Fayetteville startup completes $3M Series B funding round; ready for product launch
Fayetteville-based healthcare technology startup Lineus Medical announced Monday (Aug. 30) the completion of a $3 million Series B funding round. The second tranche of $1.75 million recently came through. The first tranche of $1.25 million was completed in March 2020.
According to a news release, Lineus Medical has raised $6.4 million to support the development and launch of the company’s first medical device, SafeBreak Vascular. Founder and CTO Spencer Jones founded Lineus Medical, formerly LineGard Med, in May 2015 to develop and bring SafeBreak Vascular to market.
KMF Investments of Denton, Texas, led the second tranche of funding. According to the release, KMF will have a seat on the Lineus Medical board of directors. Another key investor in the round is Hartford HealthCare Corp., which owns Hartford Hospital in Hartford, Conn., that conducted a key clinical study on SafeBreak Vascular.
“We are excited to see the progress Lineus Medical has made in the past couple of years: completing compelling clinical trials, building a strong team and securing regulatory clearance. We are pleased to lead this funding round to support the launch of SafeBreak,” said Jonathon Fite, managing partner from KMF Investments.

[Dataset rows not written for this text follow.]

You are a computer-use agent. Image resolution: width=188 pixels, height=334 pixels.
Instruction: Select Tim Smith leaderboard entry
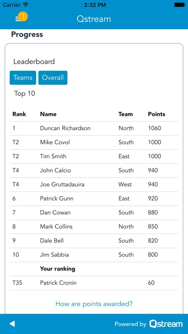[x=94, y=156]
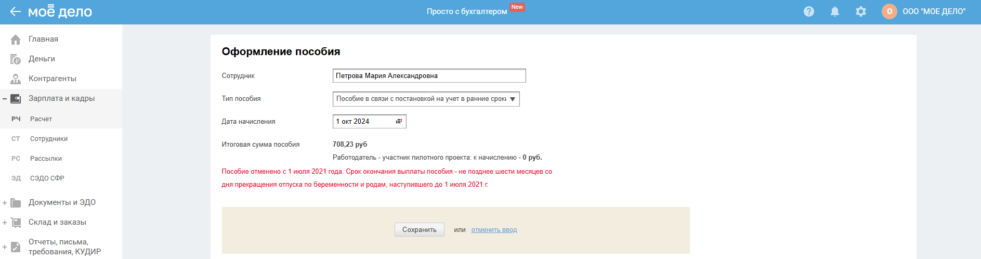Open the Тип пособия dropdown
The height and width of the screenshot is (259, 981).
coord(426,99)
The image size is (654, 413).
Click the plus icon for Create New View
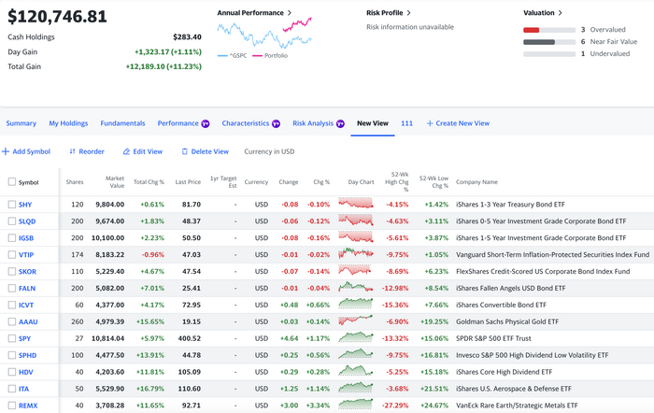[430, 123]
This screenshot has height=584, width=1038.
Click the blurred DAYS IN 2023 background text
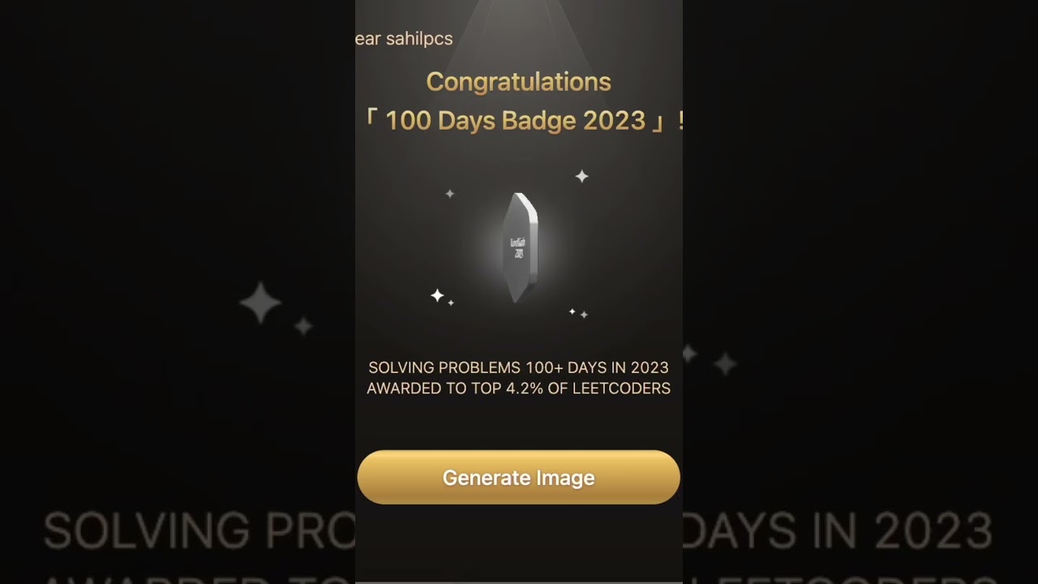(x=839, y=531)
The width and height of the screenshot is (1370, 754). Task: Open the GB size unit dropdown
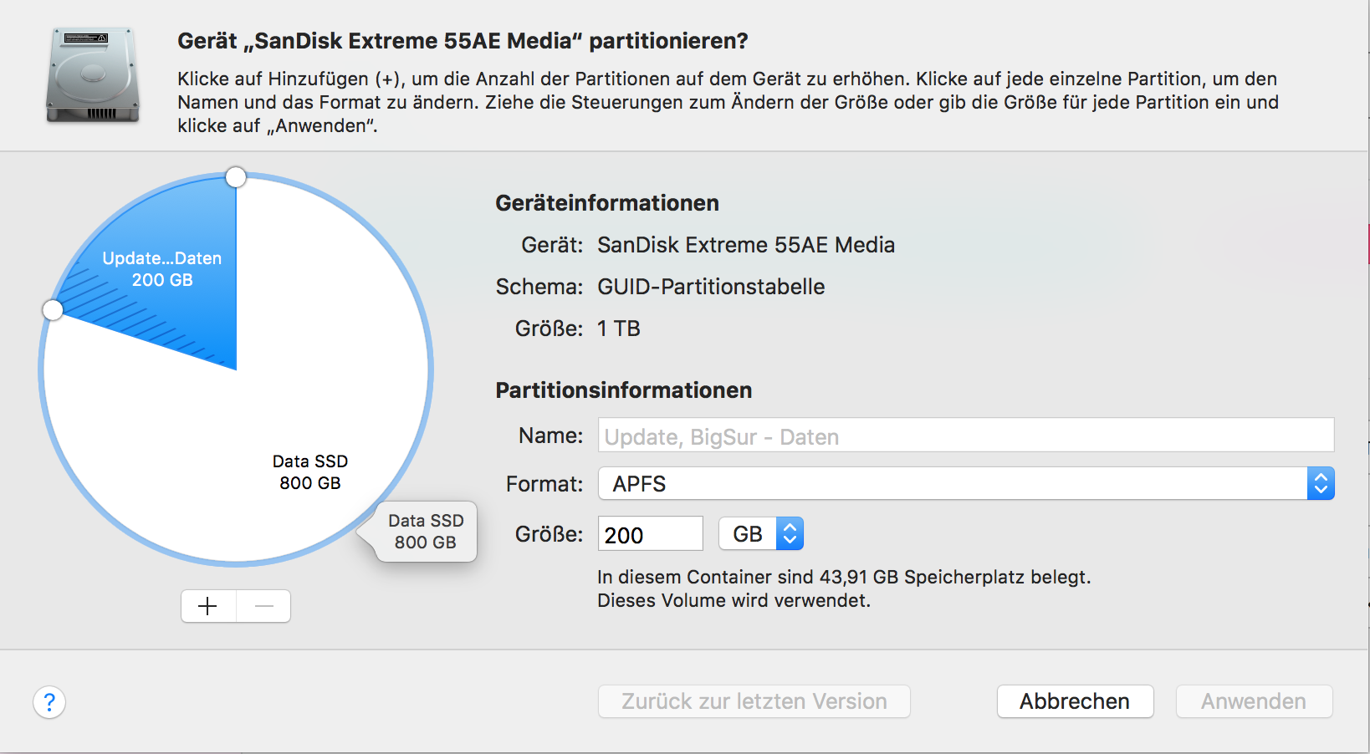(761, 534)
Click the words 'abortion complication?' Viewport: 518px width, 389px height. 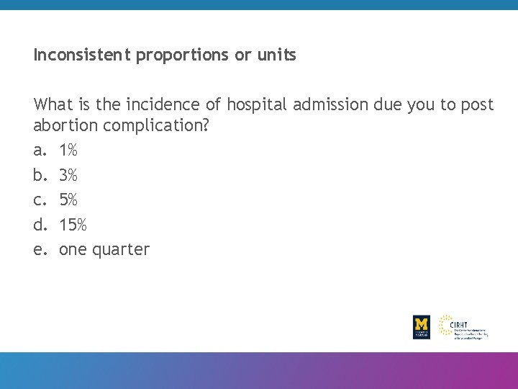point(121,125)
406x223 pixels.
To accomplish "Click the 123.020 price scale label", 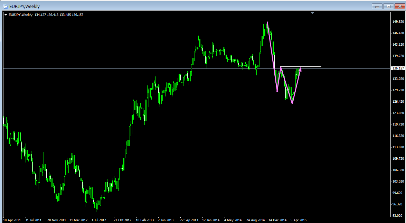I will click(x=398, y=113).
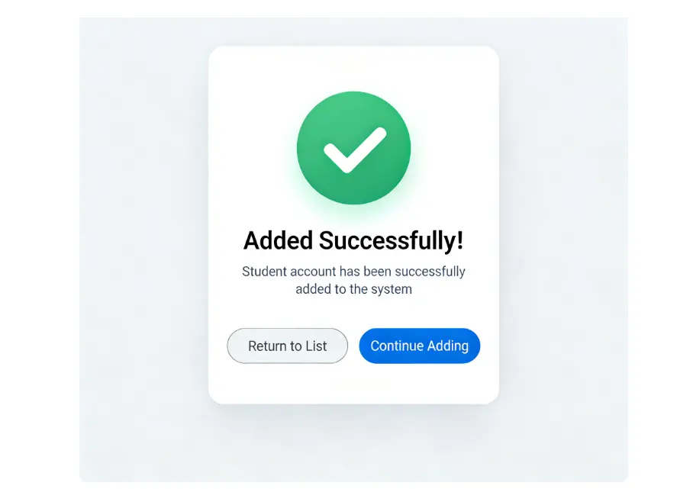Add another student account
Screen dimensions: 693x489
[x=419, y=346]
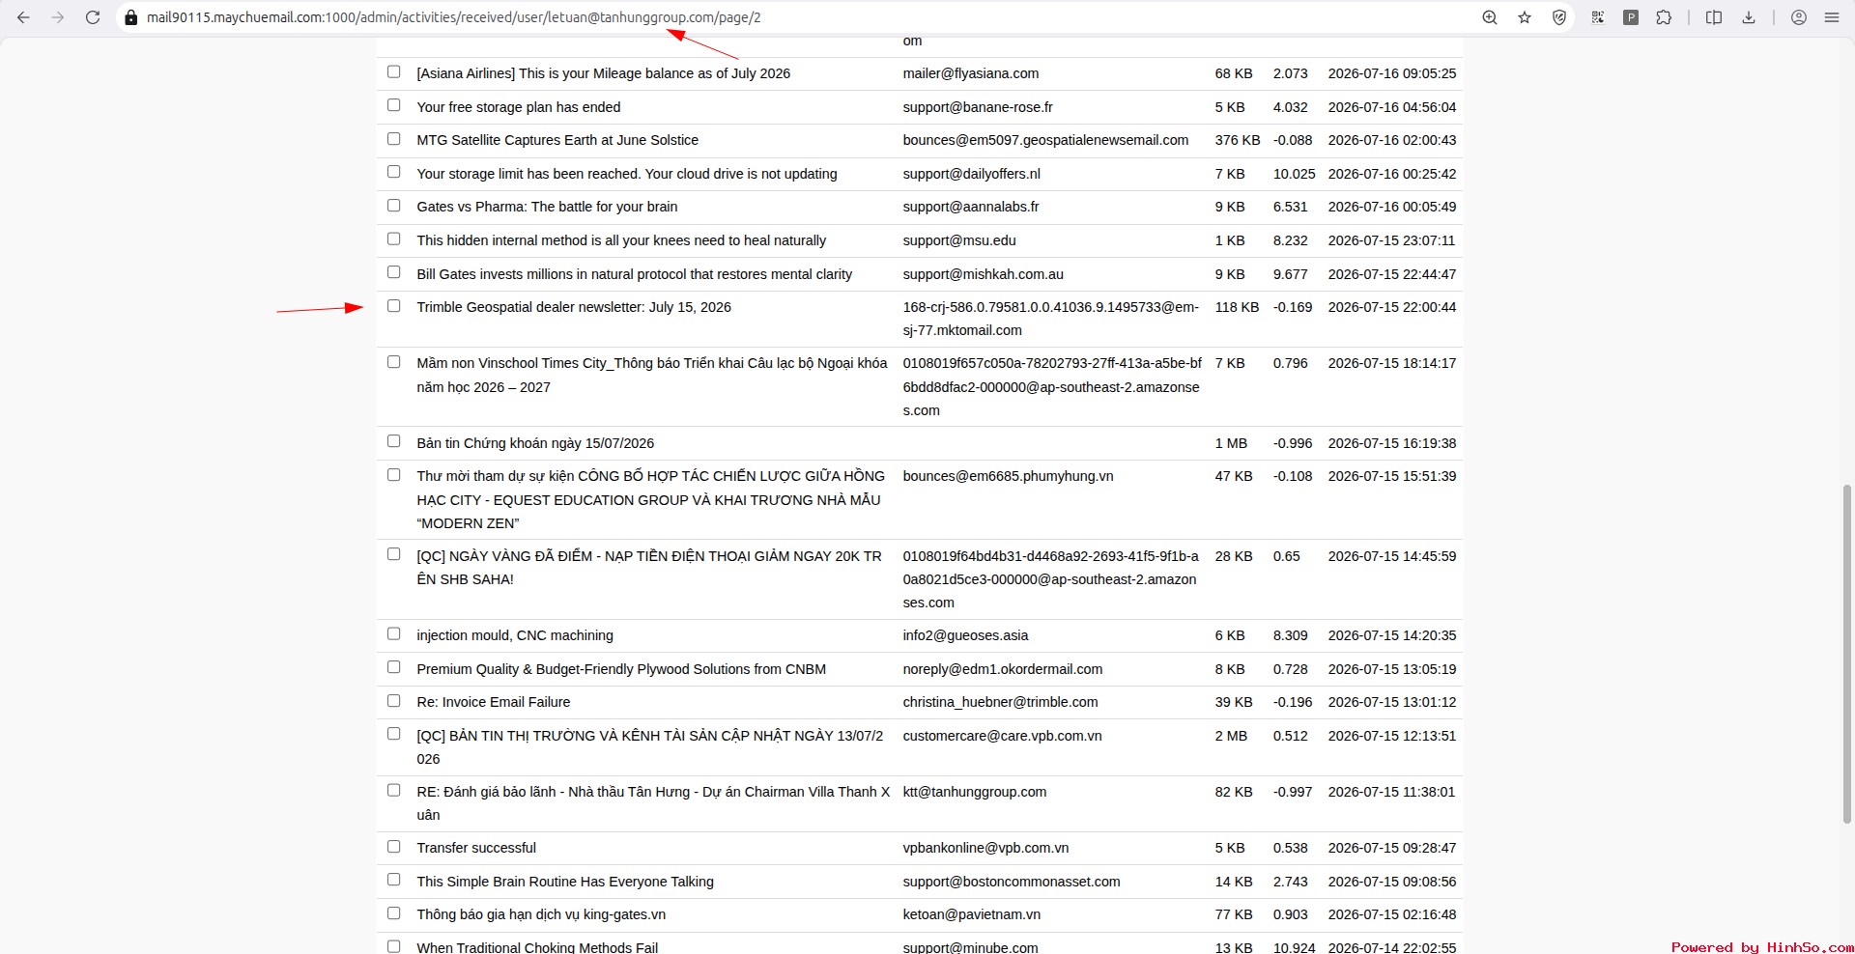1855x954 pixels.
Task: Check the Re: Invoice Email Failure checkbox
Action: (394, 701)
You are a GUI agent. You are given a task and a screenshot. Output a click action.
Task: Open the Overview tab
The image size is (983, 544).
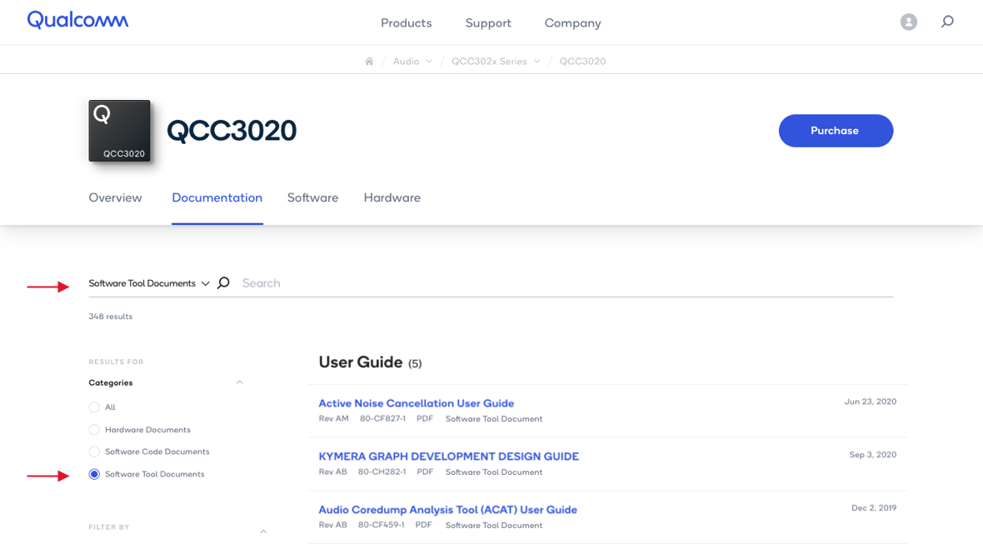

SafeBreak Vascular is a break-away connector that fits into any peripheral IV line anywhere in the world, although currently it is only cleared for use in the United States. The device is designed to separate when a damaging force is placed on an IV line, therefore reducing IV site irritation and the chances of the IV dislodging. When the device separates, valves on each side of the device close to stop the flow of medication from the pump and blood flow from the patient’s IV catheter. The separated SafeBreak can be replaced with a new, sterile SafeBreak and the IV restarted without the need for another needlestick for the patient.
Lineus Medical was cleared by the FDA in May to begin selling the SafeBreak Vascular product.
“Additionally, in January, we completed a 303-person randomized controlled trial showing SafeBreak Vascular reduces peripheral IV complications requiring an IV restart by 44%,” CEO Vance Clement said in a statement. “We have FDA clearance, we have a product that has been shown to make a huge impact in the hospital, and now we have the funding needed to launch the product and drive adoption.”
IV restarts are estimated to cost the U.S. healthcare system more than $5 billion annually. The cost of a restart is about $50 each. More than 235 million IV lines are placed annually in the United States, and an average of 46% fail before their intended end of use, the release shows.